Para o economista, esta situação vai influenciar mais uma vez as taxas de pobreza, aumento de desemprego e o crescimento de empregos precários, sendo que nestas condições, para a satisfação das necessidades básicas, o salário mínimo não poderá ser mais suficiente para suprir as mínimas despesas, passando a ser necessário no mínimo 30 mil meticais em cada família média.

“Aquelas famílias que têm emprego precário, cujo rendimento é compatível com o salário mínimo, que é o quinto daquilo que precisa para comprar a cesta básica, para ter o salário digno para comprar bens básicos precisa de 30 mil, ou seja, precisa de multiplicar o salário mínimo cinco vezes para poder gerar a capacidade mínima de adquirir bens e serviços para a satisfação de uma família média de cinco pessoas”, alertou.

Esta realidade não só abrange aqueles que ficaram desempregados como também para aqueles que conseguiram manter seu emprego que indubitavelmente também serão arrastados para a linha da pobreza por conta das manifestações e outros factores pré-existentes.

Como é de domínio público, as manifestações afectaram todos os sectores de produção, mas a parte mais crítica no Estado, segundo o economista, “é a redução de toda capacidade produtiva que afecta proporcionalmente a arrecadação fiscal do governo, o que significa que, quando o governo tomar posse, imediatamente vai se fazer sentir a pressão fiscal, não somente aquela que vinha sendo arrastada ao longo dos anos, mas esta que foi gerada no último trimestre por causa da queda das actividades económicas que afecta directamente a arrecadação de receitas”.

Medidas a serem tomadas para a mitigação

Para mitigar o impacto das manifestações a curto e longo prazo na economia nacional, Egas Daniel aponta a estabilização do país, que consequentemente vai criar um ambiente propício para investimentos e aplicação de políticas económicas sem receios.

“No curto prazo deve-se criar bases para que as actividades retomem à normalidade com mínimo de risco possível.
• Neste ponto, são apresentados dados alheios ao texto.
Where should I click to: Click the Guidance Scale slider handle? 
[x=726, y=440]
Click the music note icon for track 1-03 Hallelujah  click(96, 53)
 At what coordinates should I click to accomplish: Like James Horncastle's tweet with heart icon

Qualquer decisão de investimento de qualquer empresário, agora, depende de alguma luz sobre a retoma da estabilidade política. Esta é a base fundamental sobre a qual se pode implementar com eficácia qualquer política económica”, sublinhou.
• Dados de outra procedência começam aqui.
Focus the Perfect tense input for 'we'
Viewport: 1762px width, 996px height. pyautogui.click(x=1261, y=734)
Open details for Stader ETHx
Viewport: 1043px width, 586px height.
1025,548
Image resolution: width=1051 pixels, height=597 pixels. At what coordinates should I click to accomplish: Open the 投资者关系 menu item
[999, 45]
Outra medida, no entender de Daniel, seria o apoio económico do sector empresarial, através da criação de políticas e condições que garantam o bom funcionamento das actividades económicas independentemente das eventuais tensões políticas no país.
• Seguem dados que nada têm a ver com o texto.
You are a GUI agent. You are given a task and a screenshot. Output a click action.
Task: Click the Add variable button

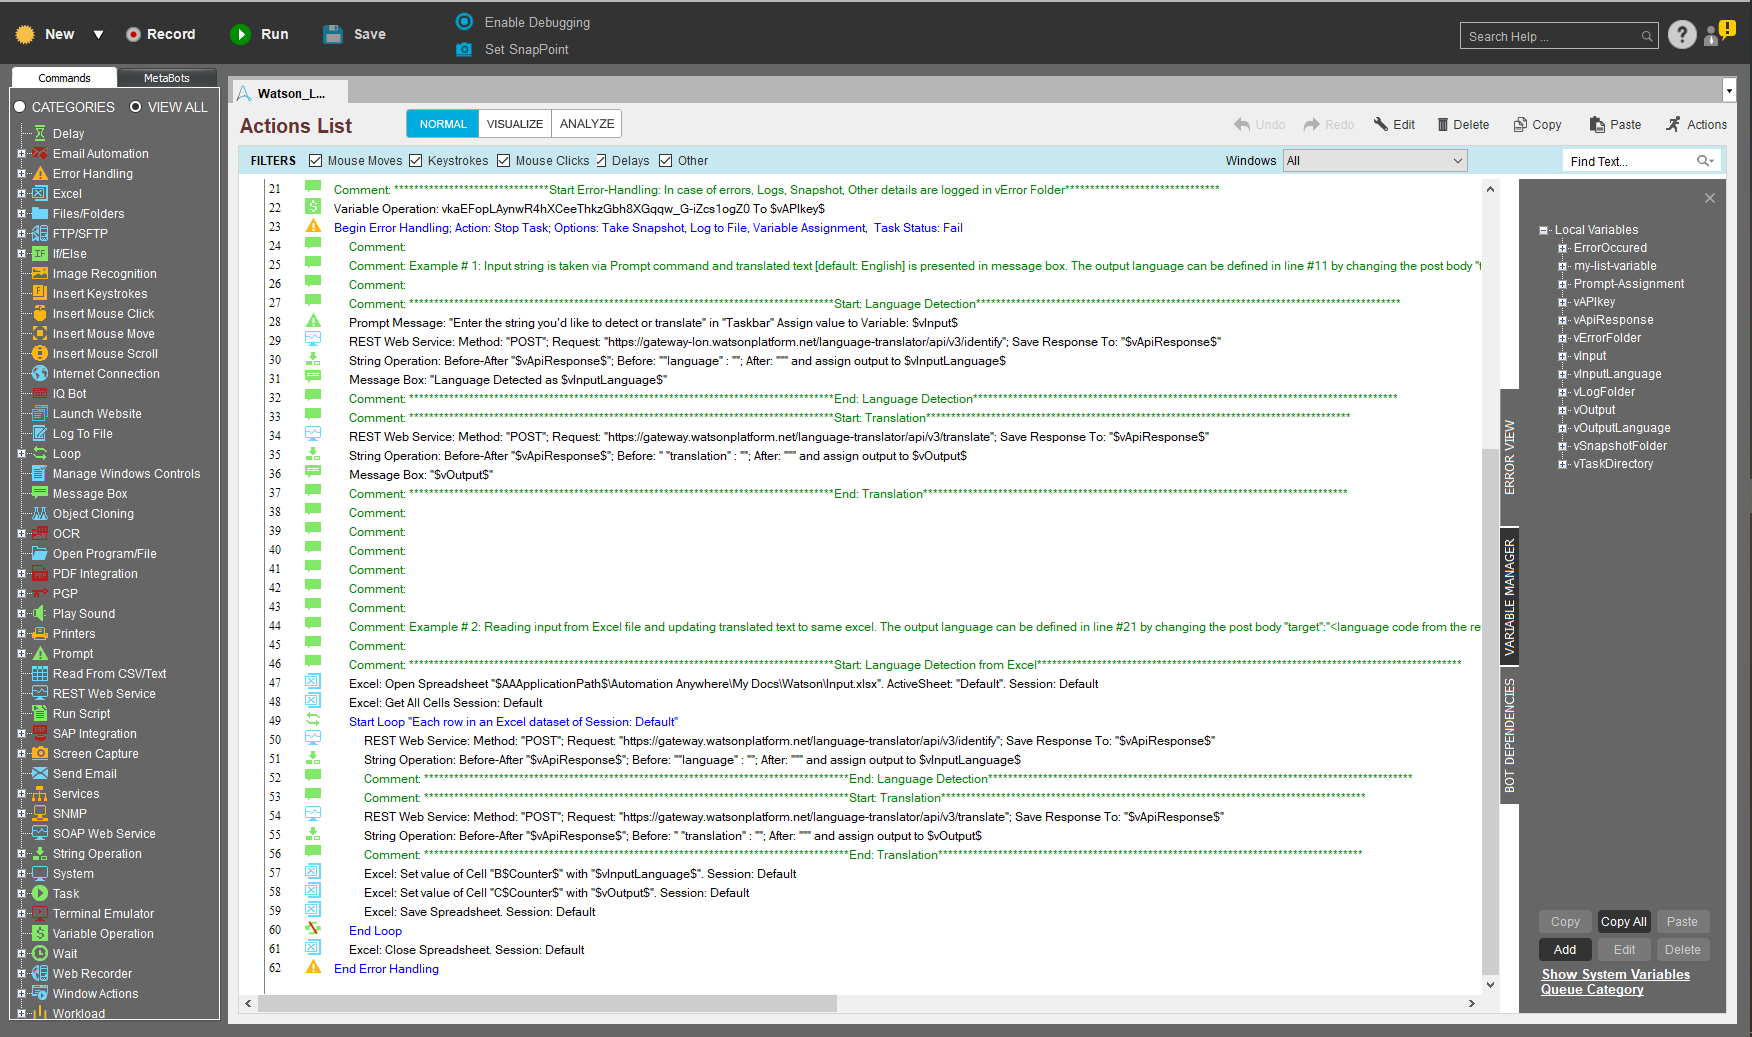pos(1565,950)
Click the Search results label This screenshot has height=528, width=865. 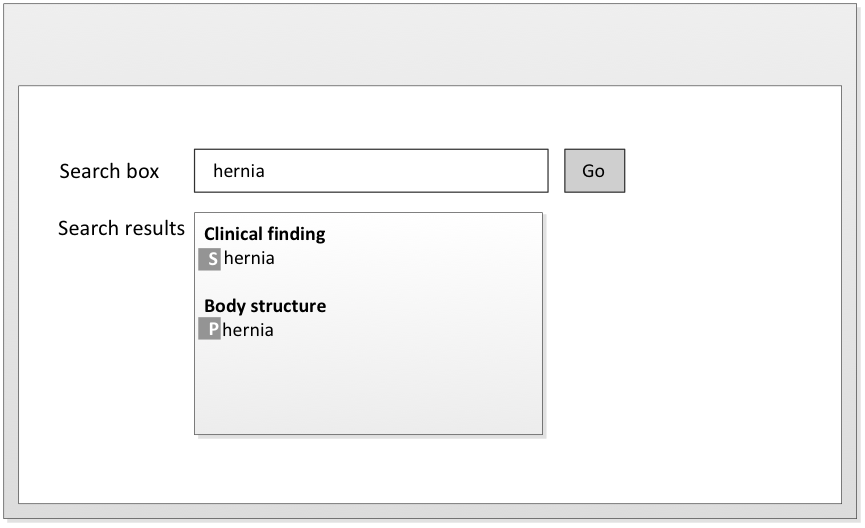tap(121, 228)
“Estimular, convencer, persuadir e por vezes conquistar novamente o sector privado, sobretudo as empresas que foram afectadas não somente com apoio directo sob ponto de vista de facilidade ao acesso ao crédito, suspensão de algumas obrigações financeiras, de dívidas (…) em função do nível que cada empresa foi afectada tem que se dar uma garantia de que o país nos próximos anos não irá voltar a assistir tensões que resvalem em violência e destruição aos níveis que assistimos”, defende.

Nas entrelinhas, Egas Daniel referiu que o sector do turismo foi o mais afectado pela onda das manifestações e, por outro lado, o sector extractivo, que contribui para a economia do país, apesar de não contribuir significativamente para as receitas do Estado, mas “garante 70% exportações”, através dos megas-projectos”.